To work around this, I'm adding a custom rule for evalpoly to ChainRules.jl (https://github.com/JuliaDiff/ChainRules.jl/pull/190), that will speed things up dramatically once https://github.com/FluxML/Zygote.jl/pull/366 is merged:

julia> @btime Zygote.gradient(evalpoly, x, p); #10,000x faster than before!!
  43.338 μs (21 allocations: 156.81 KiB)

But this is a band-aid. How can we improve this in the general case? Is the main problem likely the adjoint for getindex (e.g. https://github.com/FluxML/Zygote.jl/issues/365)? But even with a great adjoint for getindex, Zygote won't know that each element is only used once and therefore it could do something fast like allocate a single gradient vector and fill it efficiently.

For reference, jax is able to get comparable performance to the custom rule without a rule (see https://github.com/google/jax/issues/3047#issuecomment-627764538).

sethaxen avatar May 13 '20 07:05 sethaxen

JAX solves this problem in two ways:

  • The XLA compiler can convert functionally pure accumulation at a single index into in-place updates (assuming the original array values are not reused).
  • JAX has a special autodiff primitive lax.scan for loops with a statically known number of iterations. This simplifies memory allocation for the backwards pass. It's also required for XLA, since XLA needs to able to allocate all memory before running anything.

shoyer avatar May 13 '20 17:05 shoyer

Could this be done as some foldl type operation? That's one way to convey that you are iterating once; I don't know whether that information is at present used well by Zygote but it could surely be. Is this what lax.scan is doing?

Edit, with code. The gradient of this is actually much slower, right now:

julia> _evalpoly3(x,p) = foldr((a,b) -> muladd(x,b,a), p);

julia> @btime _evalpoly($x, $p)
  11.156 μs (0 allocations: 0 bytes)
-0.5897460380339452

julia> @btime _evalpoly3($x, $p)
  11.162 μs (0 allocations: 0 bytes)
-0.5897460380339452

Scalar getindex is (as I'm sure you know) making a complete zero(p) at every iteration, writing one number, and adding them up. Which is crazy here. Making some kind of sparse array instead would be great.

mcabbott avatar May 14 '20 10:05 mcabbott

S4tf uses a sparse array for this.

AriMKatz avatar May 14 '20 11:05 AriMKatz

Julia's evalpoly implementation is equivalent to one that uses foldr, but that actually has worse performance for some reason.

julia> _evalpoly(x, p) = foldr((pi, y) -> muladd(x, y, pi), p; init = zero(x))

julia> _evalpoly(x, p) === evalpoly(x, p)
true

julia> @btime Zygote.gradient(_evalpoly, x, p)
  1.081 s (1390414 allocations: 1.54 GiB)

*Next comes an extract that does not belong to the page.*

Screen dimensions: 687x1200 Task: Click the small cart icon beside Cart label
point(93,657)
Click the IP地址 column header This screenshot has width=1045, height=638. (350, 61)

Internally, foldr calls foldl, which in turn calls mapfoldl, but Zygote doesn't currently have a custom adjoint for these functions. But I'm more concerned about the general case. Loops like these are really common in Julia packages.

Scalar getindex is (as I'm sure you know) making a complete zero(p) at every iteration, writing one number, and adding them up. Which is crazy here. Making some kind of sparse array instead would be great.

Yeah it's really bad. I think I implemented an adjoint for getindex once using SparseVector, and it took 100ms instead of 600ms, which is still not great. I think that's because you avoid allocating the zeros, but you still need to allocate a new sparse vector at each iteration. As @willtebbutt noted in the linked issue, the right way to handle this is probably in-place accumulation. I don't know what it would take to support that though.

S4tf uses a sparse array for this.

Do you have a link to how they do it? Do they use sparse arrays for everything? Or, how do they signal conversion from a sparse array to a dense array?

sethaxen avatar May 14 '20 14:05 sethaxen

Yes, I hadn't tried but individual sparse vectors still seem like a lot of overhead, especially if (as is common) you are covering the whole array. Did you literally use spzeros or some special struct?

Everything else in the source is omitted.